Once the parameters are found, they are evaluated, which may error. If they are evaluated correctly,
they are then either checked to assure they are the right form, and then used, or simply used in the
procedure specified. For instance, PLUS will find the values bound to it's arguments and evaluate them.
It will then make sure that they are integers, and if they are, it will add them together. The function
will then return an s-expression representing it's result.
Special forms:
These are the special forms implemented:
QUOTE, COND, DEFUN
Special forms function internally much like the primitive functions above, but with some differences.
QUOTE:
QUOTE simply returns the value of it's single parameter without evaluating it.
COND:
COND Takes any number of parameters, but each must be of a very specific form. COND iterates down
the list of arguments, adding each one to the a-list to a generic parameter "COND" + type + the param number.
This part is unique from the previous in that it checks that each of the arguments is of the correct
basic format, a two argument list. If all of the above is true, then the COND evaluation function is
called. This function takes more than just the a-list and e as params, it also takes the number of
conditions it was passed. It then systematically evaluates each condition starting at CONDB1, meaning the first
boolean expression. The first one to evaluate to true has it's expression (CONDE#) evaluated and returned.

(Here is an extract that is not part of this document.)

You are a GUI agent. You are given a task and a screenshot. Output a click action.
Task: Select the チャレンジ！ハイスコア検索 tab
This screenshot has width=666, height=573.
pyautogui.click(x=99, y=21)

If none of the boolean expressions evaluate to T, then an error is thrown.
DEFUN:
DEFUN places a function definition onto the D-list. DEFUN first checks to see if it was passed a 3 parameter
list. If not, an error is returned. If it was passed the correct format, it then creates an entry for a function
on the d-list. First, it creates the entry, which is of the form: (F.(PL.FB)) where F is the function name,
PL is the parameter list, and FB is the function body. The function is bound to the d-list in this fashion,
and then the name of the function is returned to be printed.
User-defined Function calls:
If none of the previous functions were applicable to the evaluating s-expression, the interpreter checks to see if
the s-expression is a call to a function on the d-list. If the s-expression's left side is a symbolId,
the interpreter checks to see if that symbolId is on the d-list. If it is not, an error occurs. If it is,
then that function's param list and body are returned from the d-list. Eval checks to make sure that the number
of params passed is the same as the number expected. If they're the same, then each argument is evaluated.
Then they are bound in order to their corresponding function parameters on the a-list using a bind function.
It should be noted that all parameters are evaluated before any are added to the a-list. This allows recursive
functions to have all of their parameters be evaluated with the same a-list, before those parameters values
themselves are added to the a-list. Once this is complete, the function body and new a-list are passed to eval,
and the result is returned.
Utility functions:
Trim:
A function that accepts a vector of tokens and removes leading and trailing whitespace
isAtom:
A function that takes a token and returns whether or not it is atomic
print, for tokens:
Prints a vector of tokens, useful for debugging.
bind functions:
A few functions used to add (symbolId . S-Expression) pairs to the a-list or d-list
Find:
Finds an S-expression bound to a symbolId on the a-list. takes the symbolId, returns the s-expression.
argCt:
counts the number of arguments a given function call has by iterating down the list. returns as a number.
isList:
Checks to see if an s-expression is in the list form or not.
There are also implementations of the primitive functions in the lisp.h header file.